BEGIN Supplied material

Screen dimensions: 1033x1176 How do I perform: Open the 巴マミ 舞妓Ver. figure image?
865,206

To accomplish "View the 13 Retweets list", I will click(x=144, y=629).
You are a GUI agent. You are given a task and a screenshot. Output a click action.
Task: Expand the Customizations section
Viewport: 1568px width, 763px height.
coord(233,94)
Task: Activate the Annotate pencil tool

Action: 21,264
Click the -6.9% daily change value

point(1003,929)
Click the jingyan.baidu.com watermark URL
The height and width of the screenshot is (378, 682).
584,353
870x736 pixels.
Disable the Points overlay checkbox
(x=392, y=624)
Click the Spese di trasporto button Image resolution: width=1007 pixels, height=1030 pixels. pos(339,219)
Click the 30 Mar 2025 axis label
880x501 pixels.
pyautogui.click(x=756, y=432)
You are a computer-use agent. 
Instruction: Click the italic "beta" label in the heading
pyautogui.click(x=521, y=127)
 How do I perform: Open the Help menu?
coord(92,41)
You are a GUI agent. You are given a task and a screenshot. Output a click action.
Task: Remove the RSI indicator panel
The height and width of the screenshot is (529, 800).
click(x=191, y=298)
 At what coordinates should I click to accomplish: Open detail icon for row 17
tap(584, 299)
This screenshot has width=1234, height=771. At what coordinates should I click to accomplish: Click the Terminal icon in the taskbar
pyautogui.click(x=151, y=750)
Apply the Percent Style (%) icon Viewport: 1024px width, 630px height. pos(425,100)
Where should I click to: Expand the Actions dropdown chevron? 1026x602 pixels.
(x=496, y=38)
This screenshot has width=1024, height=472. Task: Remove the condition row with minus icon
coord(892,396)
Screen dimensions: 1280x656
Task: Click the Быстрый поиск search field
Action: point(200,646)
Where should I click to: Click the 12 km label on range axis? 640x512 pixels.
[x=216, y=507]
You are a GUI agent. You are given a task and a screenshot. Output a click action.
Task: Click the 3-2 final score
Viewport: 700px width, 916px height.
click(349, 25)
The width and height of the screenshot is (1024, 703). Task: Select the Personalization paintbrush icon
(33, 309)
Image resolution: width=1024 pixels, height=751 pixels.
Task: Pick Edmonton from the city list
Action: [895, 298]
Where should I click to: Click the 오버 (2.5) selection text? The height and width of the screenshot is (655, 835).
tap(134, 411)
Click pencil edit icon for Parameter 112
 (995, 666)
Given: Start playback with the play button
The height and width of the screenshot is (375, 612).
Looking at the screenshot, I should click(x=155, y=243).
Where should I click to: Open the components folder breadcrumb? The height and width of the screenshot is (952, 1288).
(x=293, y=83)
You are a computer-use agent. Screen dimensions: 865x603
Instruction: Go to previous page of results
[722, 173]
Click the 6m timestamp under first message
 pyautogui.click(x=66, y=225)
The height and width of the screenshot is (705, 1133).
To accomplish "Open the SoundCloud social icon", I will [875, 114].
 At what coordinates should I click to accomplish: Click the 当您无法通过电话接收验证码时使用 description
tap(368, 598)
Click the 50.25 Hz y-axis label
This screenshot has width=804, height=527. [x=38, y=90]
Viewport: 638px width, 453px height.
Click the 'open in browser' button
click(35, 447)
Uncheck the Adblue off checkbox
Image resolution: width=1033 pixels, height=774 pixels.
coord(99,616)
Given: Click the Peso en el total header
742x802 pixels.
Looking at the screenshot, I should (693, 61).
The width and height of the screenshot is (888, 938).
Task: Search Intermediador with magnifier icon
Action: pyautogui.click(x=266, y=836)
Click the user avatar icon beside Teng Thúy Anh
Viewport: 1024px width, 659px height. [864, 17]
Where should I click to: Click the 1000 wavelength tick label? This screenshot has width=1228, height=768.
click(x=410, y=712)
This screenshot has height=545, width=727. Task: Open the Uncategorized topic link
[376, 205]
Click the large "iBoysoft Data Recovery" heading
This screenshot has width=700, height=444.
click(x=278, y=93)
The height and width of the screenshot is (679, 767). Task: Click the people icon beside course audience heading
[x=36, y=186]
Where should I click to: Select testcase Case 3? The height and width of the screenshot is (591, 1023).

END Supplied material

• **Task to carry out**: Give all the records again. Match them exactly.

• **Written reply**:
Screen dimensions: 1033x1176 How do I perform: Open the 巴マミ 舞妓Ver. figure image?
865,206

To accomplish "View the 13 Retweets list", I will click(x=144, y=629).
You are a GUI agent. You are given a task and a screenshot. Output a click action.
Task: Expand the Customizations section
Viewport: 1568px width, 763px height.
coord(233,94)
Task: Activate the Annotate pencil tool

Action: 21,264
Click the -6.9% daily change value

point(1003,929)
Click the jingyan.baidu.com watermark URL
The height and width of the screenshot is (378, 682).
584,353
870x736 pixels.
Disable the Points overlay checkbox
(x=392, y=624)
Click the Spese di trasporto button Image resolution: width=1007 pixels, height=1030 pixels. pos(339,219)
Click the 30 Mar 2025 axis label
880x501 pixels.
pyautogui.click(x=756, y=432)
You are a computer-use agent. 
Instruction: Click the italic "beta" label in the heading
pyautogui.click(x=521, y=127)
 How do I perform: Open the Help menu?
coord(92,41)
You are a GUI agent. You are given a task and a screenshot. Output a click action.
Task: Remove the RSI indicator panel
The height and width of the screenshot is (529, 800).
click(x=191, y=298)
 At what coordinates should I click to accomplish: Open detail icon for row 17
tap(584, 299)
This screenshot has width=1234, height=771. At what coordinates should I click to accomplish: Click the Terminal icon in the taskbar
pyautogui.click(x=151, y=750)
Apply the Percent Style (%) icon Viewport: 1024px width, 630px height. pos(425,100)
Where should I click to: Expand the Actions dropdown chevron? 1026x602 pixels.
(x=496, y=38)
This screenshot has width=1024, height=472. Task: Remove the condition row with minus icon
coord(892,396)
Screen dimensions: 1280x656
Task: Click the Быстрый поиск search field
Action: point(200,646)
Where should I click to: Click the 12 km label on range axis? 640x512 pixels.
[x=216, y=507]
You are a GUI agent. You are given a task and a screenshot. Output a click action.
Task: Click the 3-2 final score
Viewport: 700px width, 916px height.
click(349, 25)
The width and height of the screenshot is (1024, 703). Task: Select the Personalization paintbrush icon
(33, 309)
Image resolution: width=1024 pixels, height=751 pixels.
Task: Pick Edmonton from the city list
Action: [895, 298]
Where should I click to: Click the 오버 (2.5) selection text? The height and width of the screenshot is (655, 835).
tap(134, 411)
Click pencil edit icon for Parameter 112
 (995, 666)
Given: Start playback with the play button
The height and width of the screenshot is (375, 612).
Looking at the screenshot, I should click(x=155, y=243).
Where should I click to: Open the components folder breadcrumb? The height and width of the screenshot is (952, 1288).
(x=293, y=83)
You are a computer-use agent. Screen dimensions: 865x603
Instruction: Go to previous page of results
[722, 173]
Click the 6m timestamp under first message
 pyautogui.click(x=66, y=225)
The height and width of the screenshot is (705, 1133).
To accomplish "Open the SoundCloud social icon", I will [875, 114].
 At what coordinates should I click to accomplish: Click the 当您无法通过电话接收验证码时使用 description
tap(368, 598)
Click the 50.25 Hz y-axis label
This screenshot has width=804, height=527. [x=38, y=90]
Viewport: 638px width, 453px height.
Click the 'open in browser' button
click(35, 447)
Uncheck the Adblue off checkbox
Image resolution: width=1033 pixels, height=774 pixels.
coord(99,616)
Given: Click the Peso en el total header
742x802 pixels.
Looking at the screenshot, I should (693, 61).
The width and height of the screenshot is (888, 938).
Task: Search Intermediador with magnifier icon
Action: pyautogui.click(x=266, y=836)
Click the user avatar icon beside Teng Thúy Anh
Viewport: 1024px width, 659px height. [864, 17]
Where should I click to: Click the 1000 wavelength tick label? This screenshot has width=1228, height=768.
click(x=410, y=712)
This screenshot has height=545, width=727. Task: Open the Uncategorized topic link
[376, 205]
Click the large "iBoysoft Data Recovery" heading
This screenshot has width=700, height=444.
click(x=278, y=93)
The height and width of the screenshot is (679, 767). Task: Click the people icon beside course audience heading
[x=36, y=186]
Where should I click to: Select testcase Case 3? The height and width of the screenshot is (591, 1023).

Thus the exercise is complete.